╭──

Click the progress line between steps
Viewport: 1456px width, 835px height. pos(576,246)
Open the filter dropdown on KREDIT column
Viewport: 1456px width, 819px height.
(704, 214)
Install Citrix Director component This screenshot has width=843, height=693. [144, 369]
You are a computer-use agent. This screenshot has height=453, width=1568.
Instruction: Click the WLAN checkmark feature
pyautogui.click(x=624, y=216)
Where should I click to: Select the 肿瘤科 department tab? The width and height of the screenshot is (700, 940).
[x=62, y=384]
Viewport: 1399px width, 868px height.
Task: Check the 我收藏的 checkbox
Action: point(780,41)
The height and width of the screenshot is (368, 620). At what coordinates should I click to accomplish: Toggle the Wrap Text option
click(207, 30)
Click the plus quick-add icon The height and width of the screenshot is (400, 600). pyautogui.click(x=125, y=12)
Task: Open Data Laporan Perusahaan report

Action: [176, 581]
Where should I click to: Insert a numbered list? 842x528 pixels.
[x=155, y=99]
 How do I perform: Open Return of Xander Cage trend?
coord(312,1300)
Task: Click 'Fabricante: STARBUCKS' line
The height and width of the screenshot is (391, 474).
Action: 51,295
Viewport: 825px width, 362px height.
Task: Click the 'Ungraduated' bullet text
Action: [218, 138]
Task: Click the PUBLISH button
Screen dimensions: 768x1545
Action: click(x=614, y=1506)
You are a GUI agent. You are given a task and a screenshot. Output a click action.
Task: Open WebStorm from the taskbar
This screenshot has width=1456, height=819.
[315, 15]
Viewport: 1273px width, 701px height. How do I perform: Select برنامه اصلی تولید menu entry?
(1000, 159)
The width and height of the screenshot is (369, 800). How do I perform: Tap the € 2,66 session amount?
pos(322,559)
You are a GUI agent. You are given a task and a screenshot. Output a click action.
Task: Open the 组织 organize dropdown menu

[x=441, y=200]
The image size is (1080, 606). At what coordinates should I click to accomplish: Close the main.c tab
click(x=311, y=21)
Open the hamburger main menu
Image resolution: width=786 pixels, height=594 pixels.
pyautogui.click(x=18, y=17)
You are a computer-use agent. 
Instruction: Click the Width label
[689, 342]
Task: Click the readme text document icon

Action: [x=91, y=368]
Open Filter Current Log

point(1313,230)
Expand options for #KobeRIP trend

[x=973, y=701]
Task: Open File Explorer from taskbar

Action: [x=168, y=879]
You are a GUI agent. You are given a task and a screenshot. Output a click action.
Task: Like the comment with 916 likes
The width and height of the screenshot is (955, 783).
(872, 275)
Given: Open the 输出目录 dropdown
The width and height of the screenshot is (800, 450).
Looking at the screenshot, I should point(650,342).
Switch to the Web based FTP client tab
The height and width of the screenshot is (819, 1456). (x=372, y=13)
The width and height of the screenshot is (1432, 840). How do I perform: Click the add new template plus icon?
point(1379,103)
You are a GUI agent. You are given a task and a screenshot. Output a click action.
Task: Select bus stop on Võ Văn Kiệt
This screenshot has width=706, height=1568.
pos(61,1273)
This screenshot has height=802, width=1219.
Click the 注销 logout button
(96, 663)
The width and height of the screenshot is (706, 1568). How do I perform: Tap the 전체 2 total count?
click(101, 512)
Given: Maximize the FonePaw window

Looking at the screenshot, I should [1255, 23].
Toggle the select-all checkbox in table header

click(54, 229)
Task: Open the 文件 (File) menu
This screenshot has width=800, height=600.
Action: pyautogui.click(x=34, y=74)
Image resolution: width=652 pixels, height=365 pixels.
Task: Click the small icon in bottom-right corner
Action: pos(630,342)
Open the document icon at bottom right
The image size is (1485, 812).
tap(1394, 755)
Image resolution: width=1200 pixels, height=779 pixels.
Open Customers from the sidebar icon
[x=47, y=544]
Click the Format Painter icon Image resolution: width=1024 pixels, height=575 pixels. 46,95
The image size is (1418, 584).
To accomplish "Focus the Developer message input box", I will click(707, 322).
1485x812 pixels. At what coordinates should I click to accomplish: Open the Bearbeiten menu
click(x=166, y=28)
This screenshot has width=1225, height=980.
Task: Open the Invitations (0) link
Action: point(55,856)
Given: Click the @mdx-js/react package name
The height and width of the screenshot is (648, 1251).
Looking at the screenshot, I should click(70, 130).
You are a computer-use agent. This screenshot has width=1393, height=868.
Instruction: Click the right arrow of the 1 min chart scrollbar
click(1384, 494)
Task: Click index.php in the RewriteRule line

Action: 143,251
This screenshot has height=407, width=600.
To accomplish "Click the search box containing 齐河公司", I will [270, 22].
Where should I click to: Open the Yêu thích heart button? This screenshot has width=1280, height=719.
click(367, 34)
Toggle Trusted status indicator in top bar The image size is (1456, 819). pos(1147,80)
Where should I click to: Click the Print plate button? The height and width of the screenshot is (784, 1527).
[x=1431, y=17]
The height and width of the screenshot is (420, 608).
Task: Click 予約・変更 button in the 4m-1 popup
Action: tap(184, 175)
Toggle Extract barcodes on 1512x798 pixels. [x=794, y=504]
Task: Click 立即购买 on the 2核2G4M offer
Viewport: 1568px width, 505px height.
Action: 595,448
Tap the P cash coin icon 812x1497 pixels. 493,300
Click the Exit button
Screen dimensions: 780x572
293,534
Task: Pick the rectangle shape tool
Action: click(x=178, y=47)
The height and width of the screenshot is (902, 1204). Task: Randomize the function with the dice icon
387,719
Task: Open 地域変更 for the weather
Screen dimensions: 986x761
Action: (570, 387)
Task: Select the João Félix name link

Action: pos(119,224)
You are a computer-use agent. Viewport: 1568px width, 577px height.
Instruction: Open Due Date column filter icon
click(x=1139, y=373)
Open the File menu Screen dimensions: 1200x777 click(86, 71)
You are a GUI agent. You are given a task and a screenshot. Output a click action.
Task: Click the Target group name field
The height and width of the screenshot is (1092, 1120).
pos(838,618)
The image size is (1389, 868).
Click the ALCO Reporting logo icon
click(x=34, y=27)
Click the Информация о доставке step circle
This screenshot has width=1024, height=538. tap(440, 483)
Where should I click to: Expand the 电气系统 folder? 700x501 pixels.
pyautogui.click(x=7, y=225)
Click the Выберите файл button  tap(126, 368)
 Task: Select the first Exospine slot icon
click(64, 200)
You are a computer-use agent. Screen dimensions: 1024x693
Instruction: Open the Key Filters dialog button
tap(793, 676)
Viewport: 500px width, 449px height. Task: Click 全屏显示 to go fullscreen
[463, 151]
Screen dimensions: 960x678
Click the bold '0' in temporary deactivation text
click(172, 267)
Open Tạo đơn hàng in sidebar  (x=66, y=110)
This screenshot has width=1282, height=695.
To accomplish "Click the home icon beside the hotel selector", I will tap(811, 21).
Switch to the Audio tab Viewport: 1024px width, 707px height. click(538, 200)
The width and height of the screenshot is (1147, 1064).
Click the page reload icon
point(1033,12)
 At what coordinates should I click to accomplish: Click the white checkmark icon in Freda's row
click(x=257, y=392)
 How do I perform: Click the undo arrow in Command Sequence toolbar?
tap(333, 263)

╰──

Number the lines of the items from the start through the line that contains "click(207, 30)", dropping any blank lines.

• _Reply to the task_
1. Click the progress line between steps
2. Viewport: 1456px width, 835px height. pos(576,246)
3. Open the filter dropdown on KREDIT column
4. Viewport: 1456px width, 819px height.
5. (704, 214)
6. Install Citrix Director component This screenshot has width=843, height=693. [144, 369]
7. You are a computer-use agent. This screenshot has height=453, width=1568.
8. Instruction: Click the WLAN checkmark feature
9. pyautogui.click(x=624, y=216)
10. Where should I click to: Select the 肿瘤科 department tab? The width and height of the screenshot is (700, 940).
11. [x=62, y=384]
12. Viewport: 1399px width, 868px height.
13. Task: Check the 我收藏的 checkbox
14. Action: point(780,41)
15. The height and width of the screenshot is (368, 620). At what coordinates should I click to accomplish: Toggle the Wrap Text option
16. click(207, 30)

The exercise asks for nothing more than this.